#### [Task]
Copy the passage on starting an artisan perfume brand word for word, between "Have you dreamed" and "the next level?", inclusive.

#### [Text block]
* Begin *

Have you dreamed of creating your own perfume brand? Or wondered what keeps artisan perfumers busy behind the scenes? Maybe you have taken classes and developed some formulas, and now your friends say that they want to buy your fragrances. Should perfumery remain a hobby or should you take it to the next level?

I often receive emails from people who request advice about starting a brand; I can’t answer those questions individually, but this post covers some points that I think would be important for those inquirers to consider. You can find plenty of general advice for starting a business, such as how to obtain a license and business name, but this post covers details that are more specific to artisan businesses and to perfumery in particular. The following 12 suggestions are based on my experience gained from running an artisan perfumery since 2004. Your experience may vary, of course.

Ask yourself if you can juggle the many different aspects of the job beyond the formulating. Evaluate which tasks you cannot do, whether you will have the funds to hire help for those aspects of the business, and whether those expenses are one-time or ongoing. Can you design a logo and packaging? Use Photoshop? Create a brand identity? Design and maintain a website? Photograph your products?  File trademarks? Answer all customer emails promptly and courteously? Create all the juice and fill all the bottles? Pack and ship all the orders? Source ingredients and maintain ingredient inventory? Follow social media and post about your products? File 1099’s and payroll paperwork? Keep track of all the incoming payments and outgoing expenses in some kind of financial software so that you or someone else can file your income taxes and sales taxes? Certain people thrive on this kind of multi-tasking, while others find it overwhelming. You need skills in many areas and the self-discipline to stay on top of things. You also need the ability to research products and procedures. People are quick to visualize the fun aspects of creating a brand, but they tend to be less able to imagine all the little details that go into it.

* End *

#### [Extracted information]
* Begin *

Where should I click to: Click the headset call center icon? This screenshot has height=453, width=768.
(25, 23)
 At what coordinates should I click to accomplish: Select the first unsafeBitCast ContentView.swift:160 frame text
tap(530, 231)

* End *
* Begin *

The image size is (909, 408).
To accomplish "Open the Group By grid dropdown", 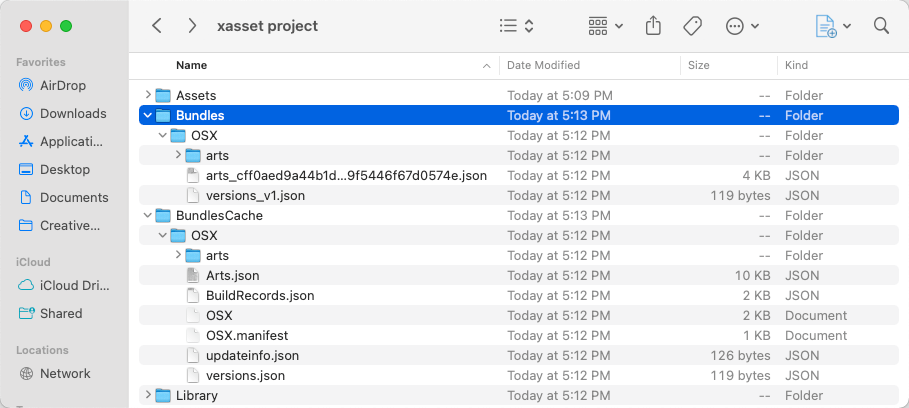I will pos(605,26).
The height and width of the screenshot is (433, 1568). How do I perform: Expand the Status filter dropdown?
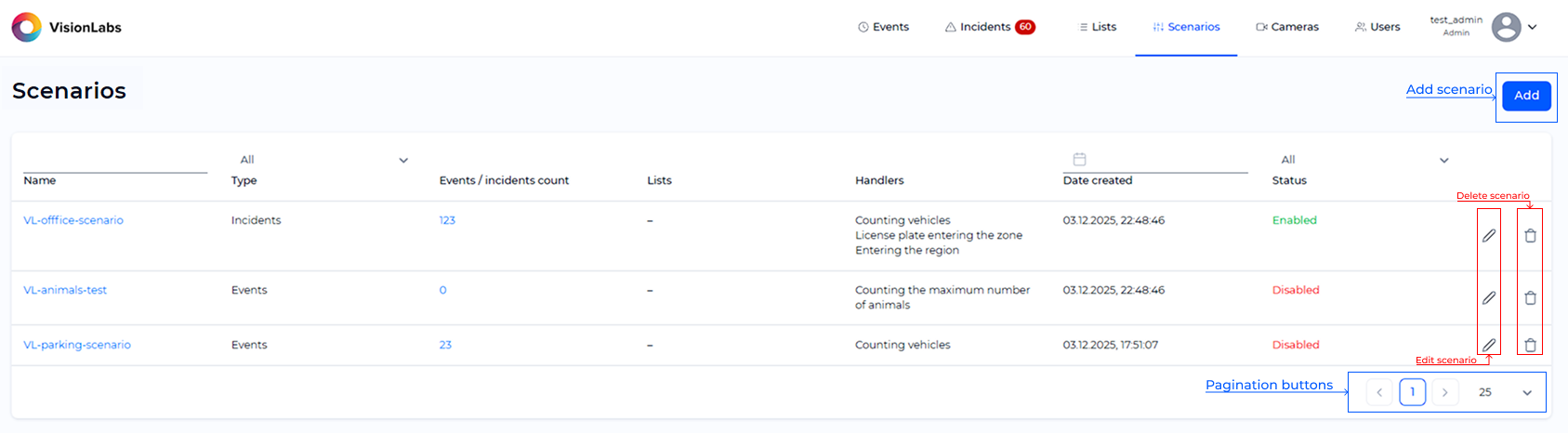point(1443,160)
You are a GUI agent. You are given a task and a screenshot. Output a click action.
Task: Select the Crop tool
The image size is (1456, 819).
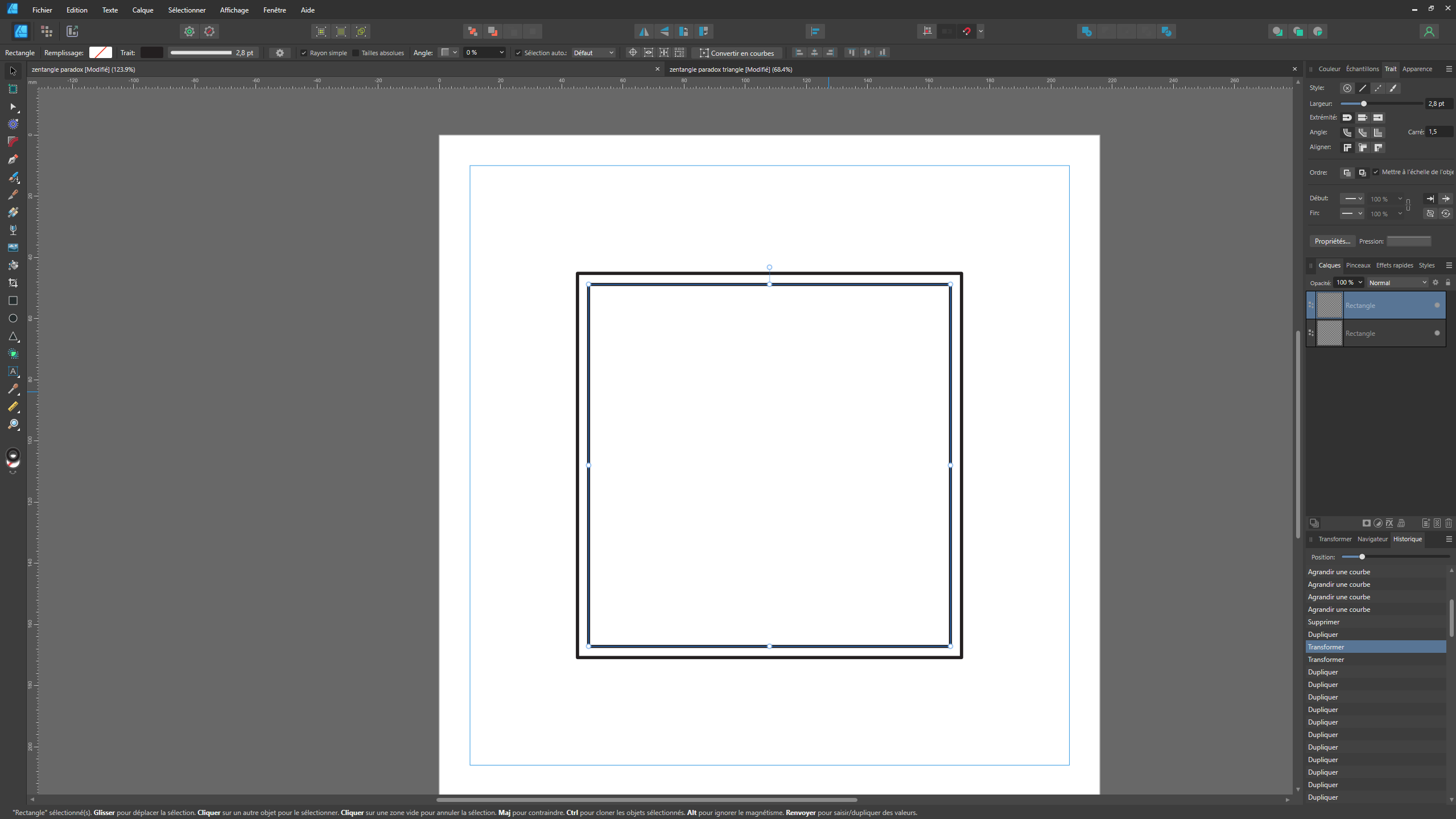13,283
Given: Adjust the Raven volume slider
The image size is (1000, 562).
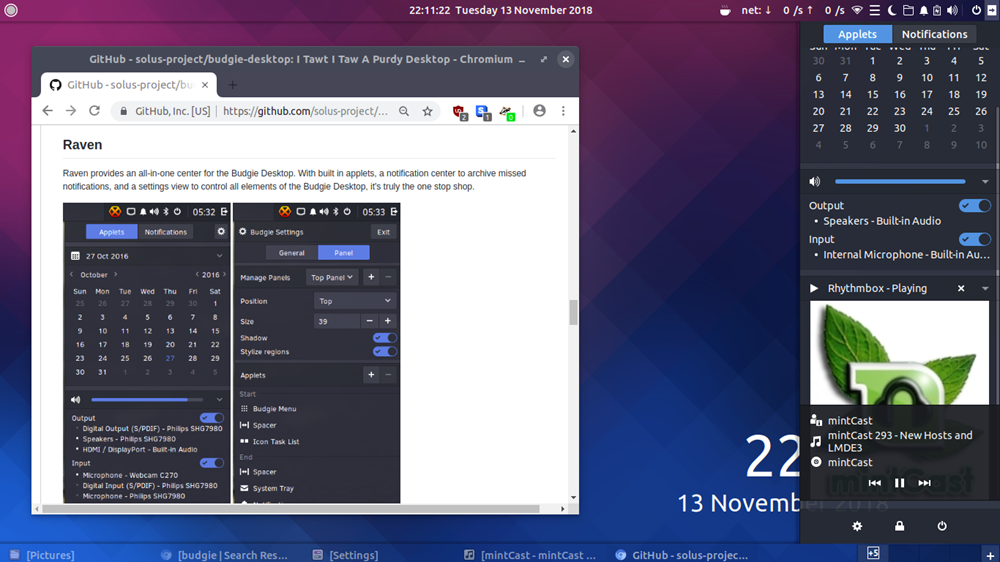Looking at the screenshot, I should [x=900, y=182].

* End *

#### [Worked solution]
Have you dreamed of creating your own perfume brand? Or wondered what keeps artisan perfumers busy behind the scenes? Maybe you have taken classes and developed some formulas, and now your friends say that they want to buy your fragrances. Should perfumery remain a hobby or should you take it to the next level?